Le curateur de la Sabena veut récupérer plus de 58 millions d'euros auprès d'Airbus

15/02/13 à 22:57 - Mise à jour à 22:57

Source: Le Vif

Le curateur de la Sabena, Christian Van Buggenhout, réclame plus de 58 millions d'euros au constructeur aéronautique européen Airbus, a-t-il déclaré vendredi soir dans l'émission Terzake (VRT).

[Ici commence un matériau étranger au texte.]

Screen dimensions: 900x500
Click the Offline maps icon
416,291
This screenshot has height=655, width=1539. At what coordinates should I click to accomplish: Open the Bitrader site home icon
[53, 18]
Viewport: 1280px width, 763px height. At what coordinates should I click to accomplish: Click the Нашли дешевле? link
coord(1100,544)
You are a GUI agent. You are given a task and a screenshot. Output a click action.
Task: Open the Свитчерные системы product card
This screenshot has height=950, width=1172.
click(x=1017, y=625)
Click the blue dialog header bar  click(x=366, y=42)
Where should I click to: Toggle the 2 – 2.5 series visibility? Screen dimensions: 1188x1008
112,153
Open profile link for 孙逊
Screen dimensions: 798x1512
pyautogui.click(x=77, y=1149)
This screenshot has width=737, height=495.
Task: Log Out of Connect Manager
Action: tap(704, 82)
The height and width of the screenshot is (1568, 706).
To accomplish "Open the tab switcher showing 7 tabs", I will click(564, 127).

Le curateur de la Sabena veut récupérer plus de 58 millions d'euros auprès d'Airbus

© Belga

M. Van Buggenhout a déposé à cet effet une action en dommages et intérêts devant le tribunal de commerce de Bruxelles. Par cette action juridique, le curateur tient pour la première fois Airbus officiellement co-responsable de la faillite de la compagnie aérienne belge en 2001.
En novembre 1997, la Sabena avait décidé de remplacer ses appareils Boeing par 34 nouveaux appareils Airbus. Une commande qui était pour le moins étrange étant donné que toutes les études et projections financières préalables faisaient état d'un besoin de 17 nouveaux appareils. La compagnie aérienne n'aurait, de plus, jamais pu payer elle-même cette commande monstre d'1 milliard de dollars. Le partenaire de l'époque de la Sabena, Swissair, s'était néanmoins porté garant avec Airbus d'une méthode de financement, qui ne verra jamais le jour.

M. Van Buggenhout affirme aujourd'hui qu'Airbus savait depuis le début que la Sabena ne pourrait jamais assumer elle-même cette énorme commande, et que le constructeur aéronautique a donc mis en place une structure avec Swissair, où, finalement, seul Airbus y gagnait au change.

La Sabena a ainsi payé une avance pour tous les appareils, même si tous n'ont pas été livrés. Lorsque, en 2000, la Sabena s'est retrouvée face à de réels ennuis et qu'elle a voulu suspendre la livraison, Airbus a souhaité qu'elle honore son contrat. Après la faillite de la Sabena en novembre 2001, le constructeur aéronautique a alors vendu les appareils à d'autres compagnies aériennes, sans rembourser les avances payées auparavant par la compagnie aérienne belge. Le curateur accuse aujourd'hui Airbus de malveillance et de cupidité sans retenue. Il réclame un remboursement en dommages et intérêts de plus de 58 millions d'euros au constructeur aéronautique.